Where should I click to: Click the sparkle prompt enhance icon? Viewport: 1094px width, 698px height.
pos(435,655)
...
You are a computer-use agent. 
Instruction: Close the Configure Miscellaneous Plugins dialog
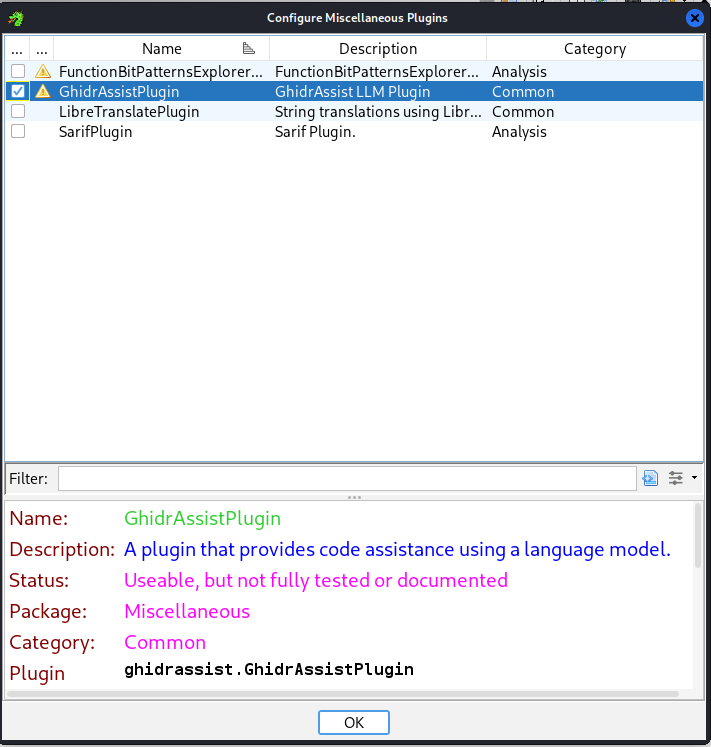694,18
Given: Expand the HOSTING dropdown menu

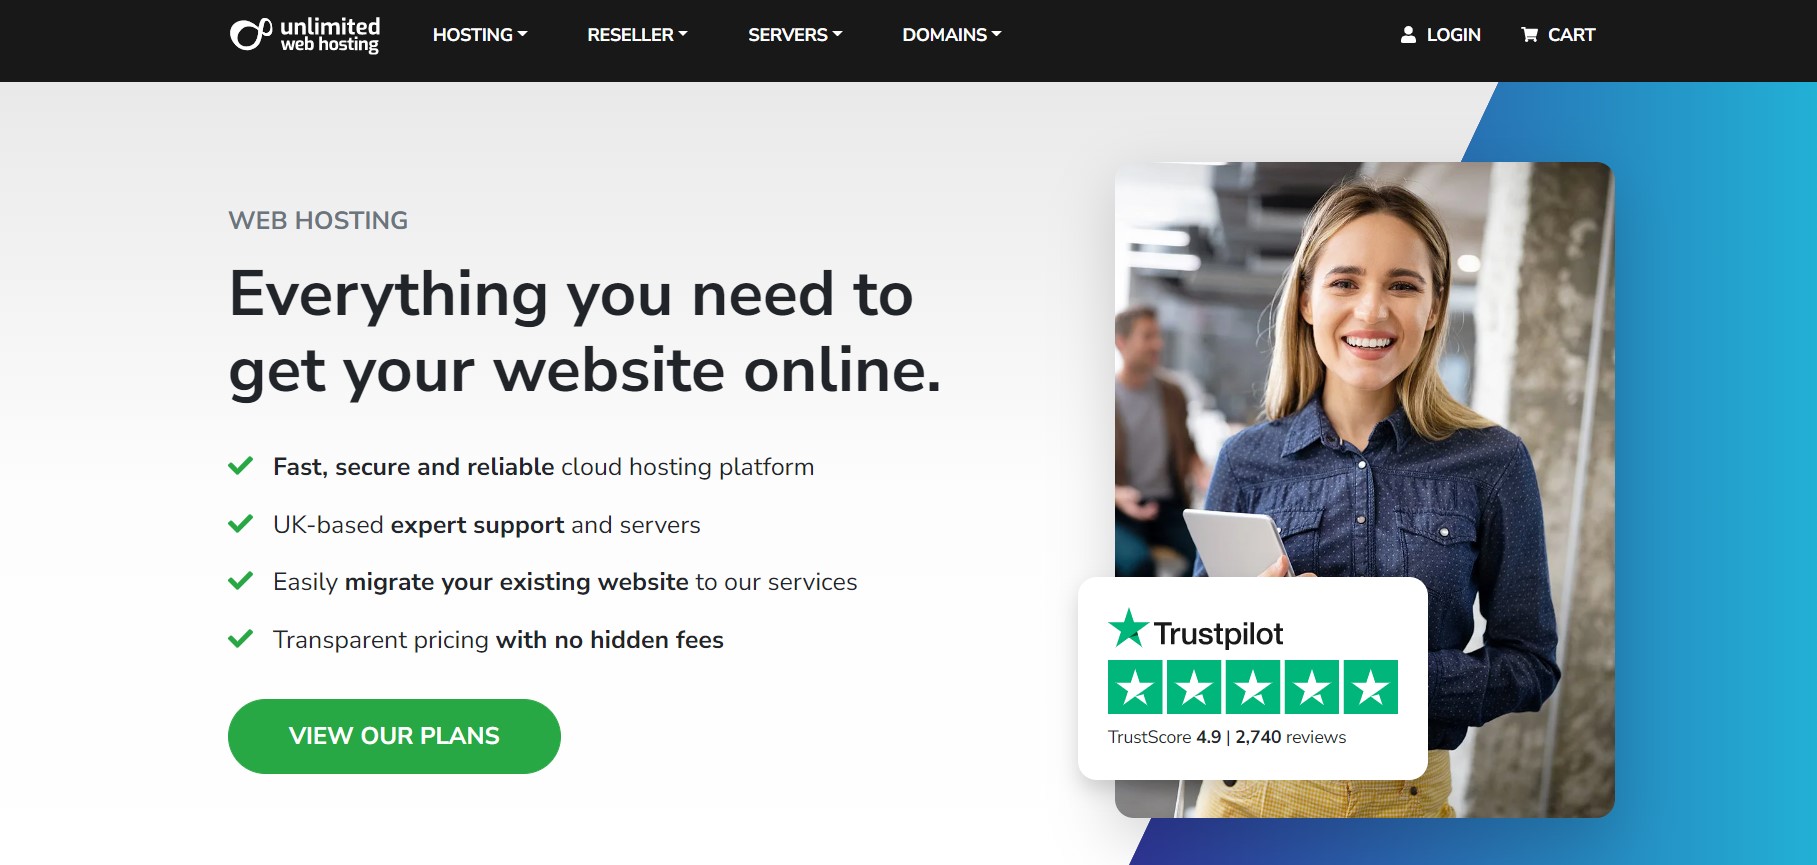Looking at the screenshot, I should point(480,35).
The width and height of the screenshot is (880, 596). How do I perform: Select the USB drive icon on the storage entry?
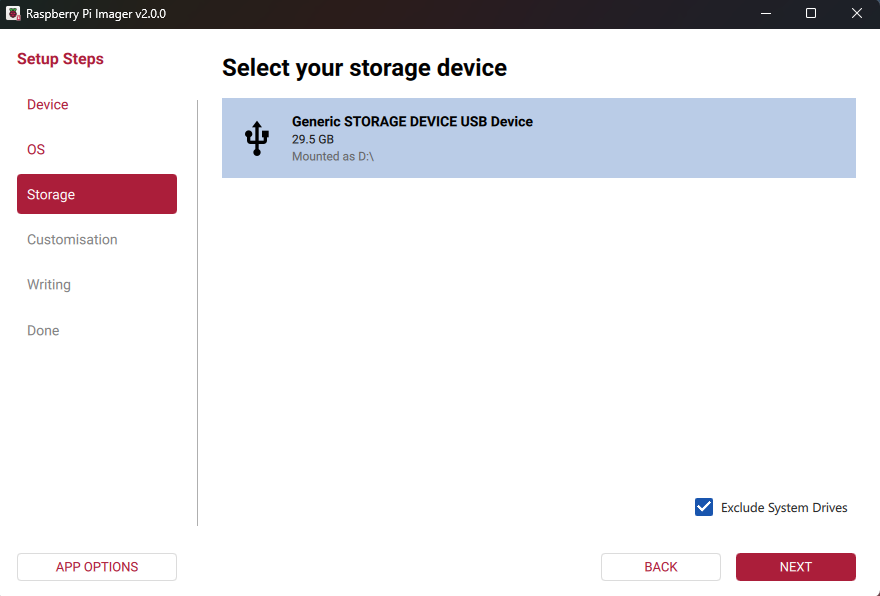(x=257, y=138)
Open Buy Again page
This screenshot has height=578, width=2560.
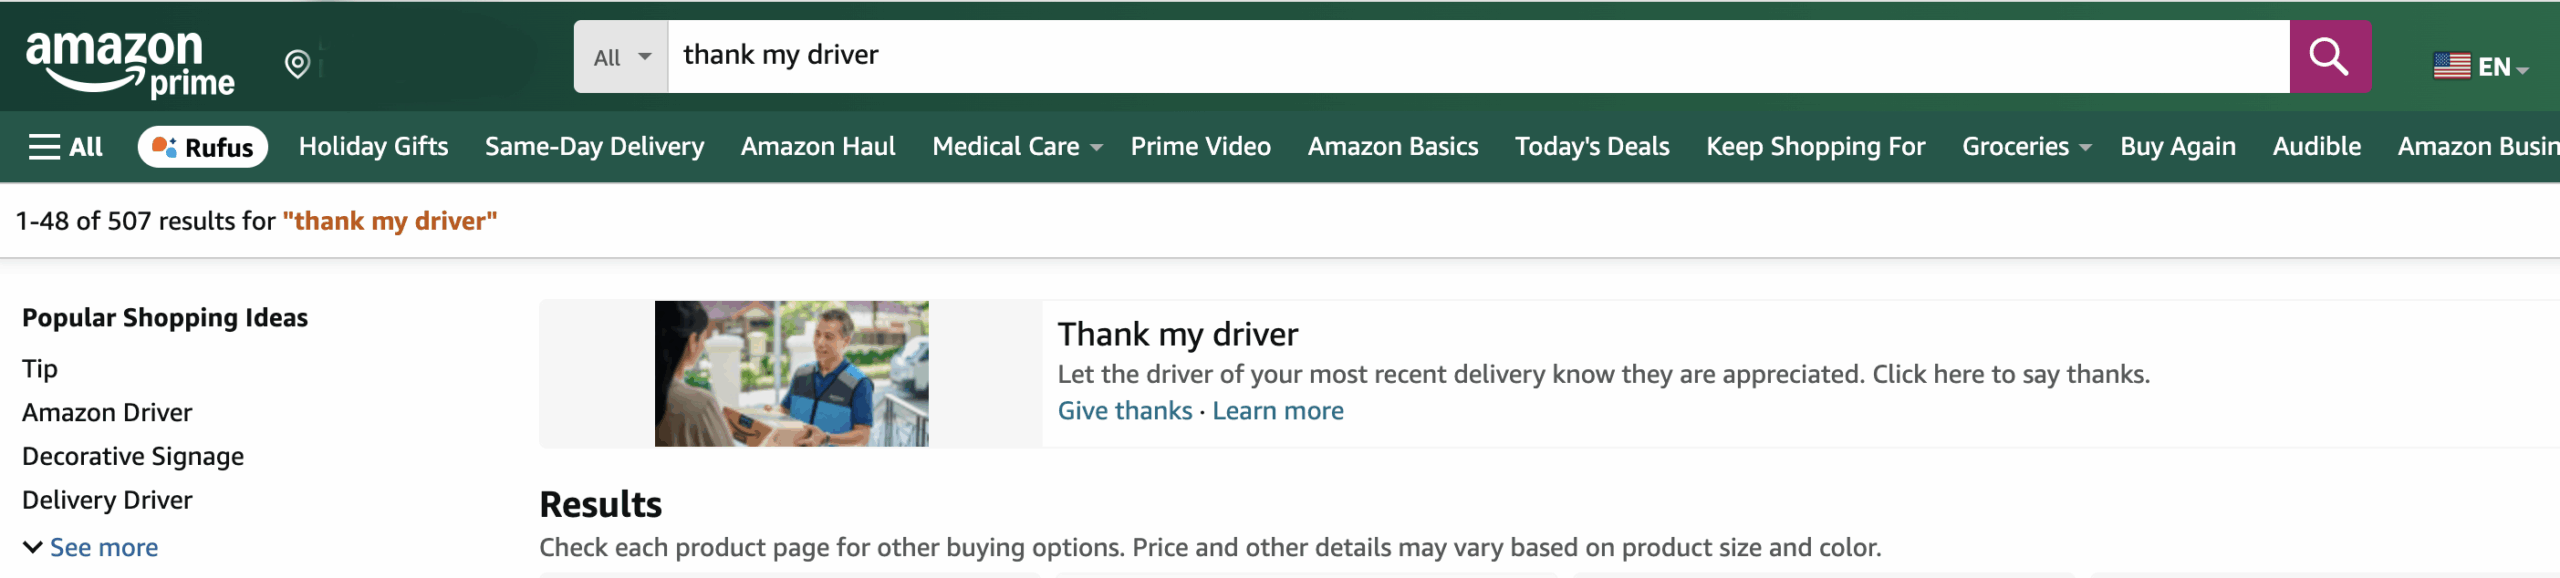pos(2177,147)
* * *
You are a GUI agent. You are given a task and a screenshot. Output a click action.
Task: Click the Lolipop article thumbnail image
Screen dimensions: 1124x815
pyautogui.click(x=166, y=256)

• _Aim_
Swap "USB drive" for "external drive" in the stretch of data from the line containing "The width and" through the line containing "pos(2177,147)", keeping everything else the same. Omit the pictures from your answer.

• _Exercise response_
The width and height of the screenshot is (880, 596). How do I perform: Select the external drive icon on the storage entry?
(x=257, y=138)
Open Buy Again page
This screenshot has height=578, width=2560.
pos(2177,147)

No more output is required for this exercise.